**EXERCISE BRIEF:** Change every "GUI agent" in the entries below to "interface agent", and copy out all the entries with nothing else altered.

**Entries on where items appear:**
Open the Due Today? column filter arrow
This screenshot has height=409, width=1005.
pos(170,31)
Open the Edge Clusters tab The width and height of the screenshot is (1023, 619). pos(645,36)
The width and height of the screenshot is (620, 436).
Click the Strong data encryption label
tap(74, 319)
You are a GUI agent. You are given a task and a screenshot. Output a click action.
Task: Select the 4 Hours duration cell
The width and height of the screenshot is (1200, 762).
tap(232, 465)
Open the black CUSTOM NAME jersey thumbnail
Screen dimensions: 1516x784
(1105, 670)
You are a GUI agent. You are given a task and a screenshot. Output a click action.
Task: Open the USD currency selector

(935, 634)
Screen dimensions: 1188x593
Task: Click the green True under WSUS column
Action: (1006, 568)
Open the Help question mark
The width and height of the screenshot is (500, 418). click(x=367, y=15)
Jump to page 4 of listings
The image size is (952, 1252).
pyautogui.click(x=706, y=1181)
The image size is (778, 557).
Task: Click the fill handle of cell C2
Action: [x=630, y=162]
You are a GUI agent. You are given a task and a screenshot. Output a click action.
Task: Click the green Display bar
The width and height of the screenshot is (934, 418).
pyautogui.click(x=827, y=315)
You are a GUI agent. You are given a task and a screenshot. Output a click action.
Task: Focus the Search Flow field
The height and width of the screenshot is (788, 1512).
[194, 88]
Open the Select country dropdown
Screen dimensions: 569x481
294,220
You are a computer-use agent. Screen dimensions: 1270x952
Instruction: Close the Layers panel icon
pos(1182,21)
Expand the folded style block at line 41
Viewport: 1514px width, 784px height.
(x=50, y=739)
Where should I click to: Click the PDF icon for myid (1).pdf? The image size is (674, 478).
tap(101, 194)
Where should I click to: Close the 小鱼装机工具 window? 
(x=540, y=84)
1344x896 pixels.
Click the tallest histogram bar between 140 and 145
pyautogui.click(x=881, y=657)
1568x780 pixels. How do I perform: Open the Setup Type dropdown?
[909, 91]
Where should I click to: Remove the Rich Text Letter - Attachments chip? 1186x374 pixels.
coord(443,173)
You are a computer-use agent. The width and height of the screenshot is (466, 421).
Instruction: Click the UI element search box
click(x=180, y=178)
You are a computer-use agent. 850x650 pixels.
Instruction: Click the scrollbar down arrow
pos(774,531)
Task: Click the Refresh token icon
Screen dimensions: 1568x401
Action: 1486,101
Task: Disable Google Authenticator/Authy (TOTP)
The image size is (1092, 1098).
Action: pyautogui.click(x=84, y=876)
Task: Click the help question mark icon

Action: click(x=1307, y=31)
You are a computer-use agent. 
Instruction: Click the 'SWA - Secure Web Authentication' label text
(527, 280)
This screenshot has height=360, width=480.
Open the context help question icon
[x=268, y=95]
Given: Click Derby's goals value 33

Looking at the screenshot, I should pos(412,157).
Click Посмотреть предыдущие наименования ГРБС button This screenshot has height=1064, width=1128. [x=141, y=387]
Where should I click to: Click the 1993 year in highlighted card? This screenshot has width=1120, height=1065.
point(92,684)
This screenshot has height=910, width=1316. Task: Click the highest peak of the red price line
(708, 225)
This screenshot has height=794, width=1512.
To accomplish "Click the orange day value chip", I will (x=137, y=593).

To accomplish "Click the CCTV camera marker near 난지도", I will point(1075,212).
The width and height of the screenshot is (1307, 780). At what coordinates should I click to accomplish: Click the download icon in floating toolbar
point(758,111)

**ANSWER TO THIS PROBLEM:**
Open the Due Today? column filter arrow
This screenshot has height=409, width=1005.
pos(170,31)
Open the Edge Clusters tab The width and height of the screenshot is (1023, 619). pos(645,36)
The width and height of the screenshot is (620, 436).
Click the Strong data encryption label
tap(74, 319)
You are a interface agent. You are given a task and a screenshot. Output a click action.
Task: Select the 4 Hours duration cell
The width and height of the screenshot is (1200, 762).
tap(232, 465)
Open the black CUSTOM NAME jersey thumbnail
Screen dimensions: 1516x784
(1105, 670)
You are a interface agent. You are given a task and a screenshot. Output a click action.
Task: Open the USD currency selector

(935, 634)
Screen dimensions: 1188x593
Task: Click the green True under WSUS column
Action: (1006, 568)
Open the Help question mark
The width and height of the screenshot is (500, 418). click(x=367, y=15)
Jump to page 4 of listings
The image size is (952, 1252).
pyautogui.click(x=706, y=1181)
The image size is (778, 557).
Task: Click the fill handle of cell C2
Action: [x=630, y=162]
You are a interface agent. You are given a task and a screenshot. Output a click action.
Task: Click the green Display bar
The width and height of the screenshot is (934, 418).
pyautogui.click(x=827, y=315)
You are a interface agent. You are given a task and a screenshot. Output a click action.
Task: Focus the Search Flow field
The height and width of the screenshot is (788, 1512).
[194, 88]
Open the Select country dropdown
Screen dimensions: 569x481
294,220
You are a computer-use agent. Screen dimensions: 1270x952
Instruction: Close the Layers panel icon
pos(1182,21)
Expand the folded style block at line 41
Viewport: 1514px width, 784px height.
(x=50, y=739)
Where should I click to: Click the PDF icon for myid (1).pdf? The image size is (674, 478).
tap(101, 194)
Where should I click to: Close the 小鱼装机工具 window? 
(x=540, y=84)
1344x896 pixels.
Click the tallest histogram bar between 140 and 145
pyautogui.click(x=881, y=657)
1568x780 pixels. How do I perform: Open the Setup Type dropdown?
[909, 91]
Where should I click to: Remove the Rich Text Letter - Attachments chip? 1186x374 pixels.
coord(443,173)
You are a computer-use agent. The width and height of the screenshot is (466, 421).
Instruction: Click the UI element search box
click(x=180, y=178)
You are a computer-use agent. 850x650 pixels.
Instruction: Click the scrollbar down arrow
pos(774,531)
Task: Click the Refresh token icon
Screen dimensions: 1568x401
Action: 1486,101
Task: Disable Google Authenticator/Authy (TOTP)
The image size is (1092, 1098).
Action: pyautogui.click(x=84, y=876)
Task: Click the help question mark icon

Action: click(x=1307, y=31)
You are a computer-use agent. 
Instruction: Click the 'SWA - Secure Web Authentication' label text
(527, 280)
This screenshot has height=360, width=480.
Open the context help question icon
[x=268, y=95]
Given: Click Derby's goals value 33

Looking at the screenshot, I should pos(412,157).
Click Посмотреть предыдущие наименования ГРБС button This screenshot has height=1064, width=1128. [x=141, y=387]
Where should I click to: Click the 1993 year in highlighted card? This screenshot has width=1120, height=1065.
point(92,684)
This screenshot has height=910, width=1316. Task: Click the highest peak of the red price line
(708, 225)
This screenshot has height=794, width=1512.
To accomplish "Click the orange day value chip", I will (x=137, y=593).

To accomplish "Click the CCTV camera marker near 난지도", I will point(1075,212).
The width and height of the screenshot is (1307, 780). At what coordinates should I click to accomplish: Click the download icon in floating toolbar
point(758,111)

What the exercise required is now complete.